[PATCH v6 06/10] accel/rocket: Add IOCTL for BO creation

Wed Jun 4 10:03:28 PDT 2025

On 2025-06-04 5:18 pm, Daniel Stone wrote:
> Hi Tomeu,
> I have some bad news ...
> 
> On Wed, 4 Jun 2025 at 08:57, Tomeu Vizoso <tomeu at tomeuvizoso.net> wrote:
>> +int rocket_ioctl_create_bo(struct drm_device *dev, void *data, struct drm_file *file)
>> +{
>> +       [...]
>> +
>> +       /* This will map the pages to the IOMMU linked to core 0 */
>> +       sgt = drm_gem_shmem_get_pages_sgt(shmem_obj);
>> +       if (IS_ERR(sgt)) {
>> +               ret = PTR_ERR(sgt);
>> +               goto err;
>> +       }
>> +
>> +       /* Map the pages to the IOMMUs linked to the other cores, so all cores can access this BO */
> 
> So, uh, this is not great.
> 
> We only have a single IOMMU context (well, one per core, but one
> effective VMA) for the whole device. Every BO that gets created, gets
> mapped into the IOMMU until it's been destroyed. Given that there is
> no client isolation and no CS validation, that means that every client
> has RW access to every BO created by any other client, for the
> lifetime of that BO.
> 
> I really don't think that this is tractable, given that anyone with
> access to the device can exfiltrate anything that anyone else has
> provided to the device.
> 
> I also don't think that CS validation is tractable tbh.
> 
> So I guess that leaves us with the third option: enforcing context
> separation within the kernel driver.
> 
> The least preferable option I can think of is that rkt sets up and
> tears down MMU mappings for each job, according to the BO list
> provided for it. This seems like way too much overhead - especially
> with RK IOMMU ops having been slow enough within DRM that we expended
> a lot of effort in Weston doing caching of DRM BOs to avoid doing this
> unless completely necessary. It also seems risky wrt allocating memory
> in drm_sched paths to ensure forward progress.
> 
> Slightly more preferable than this would be that rkt kept a
> per-context list of BOs and their VA mappings, and when switching
> between different contexts, would tear down all MMU mappings from the
> old context and set up mappings from the new. But this has the same
> issues with drm_sched.
> 
> The most preferable option from where I sit is that we could have an
> explicit notion of driver-managed IOMMU contexts, such that rkt could
> prepare the IOMMU for each context, and then switching contexts at
> job-run time would be a matter of changing the root DTE pointer and
> issuing a flush. But I don't see that anywhere in the user-facing
> IOMMU API, and I'm sure Robin (CCed) will be along shortly to explain
> why it's not possible ...

On the contrary, it's called iommu_attach_group() :)
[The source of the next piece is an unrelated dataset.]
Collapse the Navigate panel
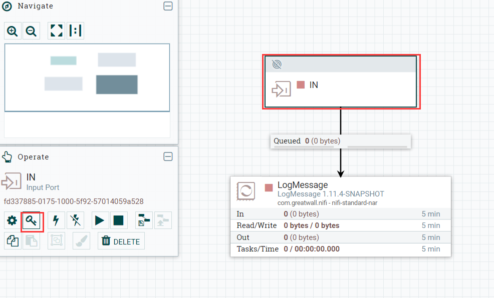494x298 pixels. pos(168,6)
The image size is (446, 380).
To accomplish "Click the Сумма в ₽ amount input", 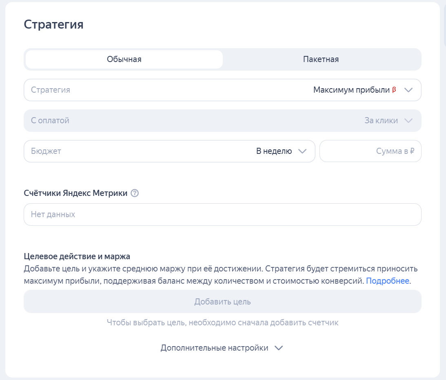I will (x=371, y=151).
In fact this is precisely the usage model I would suggest for this sort 
of thing, and IIRC I had a similar conversation with the Ethos driver 
folks a few years back. Running your own IOMMU domain is no biggie, see 
several other DRM drivers (including rockchip). As long as you have a 
separate struct device per NPU core then indeed it should be perfectly 
straightforward to maintain distinct IOMMU domains per job, and 
attach/detach them as part of scheduling the jobs on and off the cores. 
Looks like rockchip-iommu supports cross-instance attach, so if 
necessary you should already be OK to have multiple cores working on the 
same job at once, without needing extra work at the IOMMU end.

> Either way, I wonder if we have fully per-context mappings, userspace
> should not manage IOVAs in the VM_BIND style common to newer drivers,
> rather than relying on the kernel to do VA allocation and inform
> userspace of them?

Indeed if you're using the IOMMU API directly then you need to do your 
own address space management either way, so matching bits of process VA 
space is pretty simple to put on the table.

Thanks,
Robin.

> 
> I'm really sorry this has come so late in the game.
> 
> Cheers,
> Daniel